Will I ever just–be.  It seems I’m always working towards something.  Whether it’s for me or someone else.  Whether that someone else is related to me, dating me, meeting me, leaving me, talking to me –anything.  I’ll listen but I will also be preparing for something else.  And that’s just no way to live.  Life= the ever prepping place.  Life= the staging area for the big show and I don’t even know my lines or the direction I’m supposed to take and any direction I’ve been given has left my mind, or I didn’t write it down, or I didn’t like the direction and decided just to not do it.  And who the hell am I to make such decision? I’m just–me.  The unable to *be*–me.

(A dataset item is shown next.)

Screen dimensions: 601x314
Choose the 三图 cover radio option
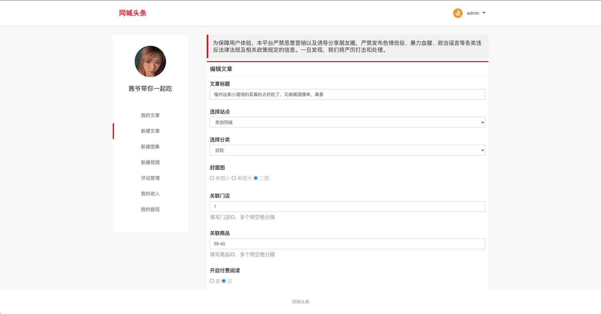coord(256,178)
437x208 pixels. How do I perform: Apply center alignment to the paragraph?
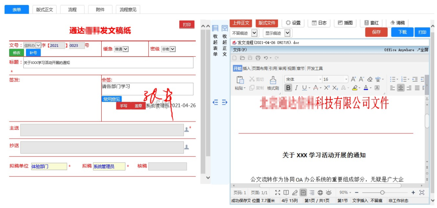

Wow, that’s a bit of a discovery.  Unable to be.  Me.  Do you see the different ways that can be said?  And it all comes from experiences I’ve already had, experiences I thought I would’ve had by now, or experiences I wanted to have had by now.  I had prepared for something and it didn’t happen, or it didn’t happen my way or this or that or wah wah wah.  Such a princess.  Such a brat.

But even THEN–nothing could’ve prepared me for the words I heard last night.  Nothing.  No amount of sarcasm, or jokes, or romantic-ness, or hatred, or lust or anything could’ve prepared me to hear the words that came out of the man who said them.

“You are dead to me.”

I just can’t fathom.  I can’t wrap my pretty-little-head around such words.  What EXACTLY did I say and how exActly did I say it to receive THAT from a mouth that not two hours earlier was smoochin’ me and smiling with me.  And what will I ever do now, that I can’t un-hear it.

It’s on repeat.

There was more, of course.  I mean–there’s always more.  And there was my part.  My strong-willed, thick-headedness that some people love and admire and others despise and want to kick me as an attempt to knock some sense into me.  There’s everything I said in my defense, that I still stand by.  And there is nothing I said that is quite like that, I think.

And it really should’ve hurt.  Right? It really should have.  And it hurt but only so-much.  It should be something I hold on to that could possibly disrupt all the “me-work” I’ve been doing this past year.  I should hold on to it like a grudge, because that’s what I do.  I should hold on to it like ammunition–because that’s what I always do.  That’s what I’m good at.  Throwing the words and mistakes others have made regarding me, back in their face when they are down.  I can be heartless.  But…why?  Does it actually DO ANY good???  Does anyone REALLY win when it becomes a vicious circle of he said-she said? Who the hell am I to hold others accountable for their words when I rarely hold myself accountable?  I just say what I think.  I don’t care if you like it. Except–I do.  I care what people think.  The masses.  I don’t care what the one thinks, I care what the masses think–I guess? Well–HELL how do I prepare for the masses when I can’t pull it together for myself or one other person.  And not just ANY other person, a man-person.  Someone I care about.  Who says he cares about me.

What is it about me?

What’s the big deal??

What is just…SO…FUCKING BAD…that I am now DEAD to someone who claimed he cared for me.  And not even that–was “falling in love” with me.  And not just that, but would the next day have his hands at my waist with his soft gentle eyes that have seen enough emotional and physical and mental abuse, and apologize for speaking so harshly out of anger.  And that it’s not who he really is.  Then he’ll walk out and I’ll stand at the doorway unable to move or speak or cry or laugh.  Unable to do or be or feel…anything.  And he’ll appear in front of me again and say “I love You.  And that’s why it hurts so much.” And I should hear that.  I should hear it, but it’s muffled because I can’t un-hear something else.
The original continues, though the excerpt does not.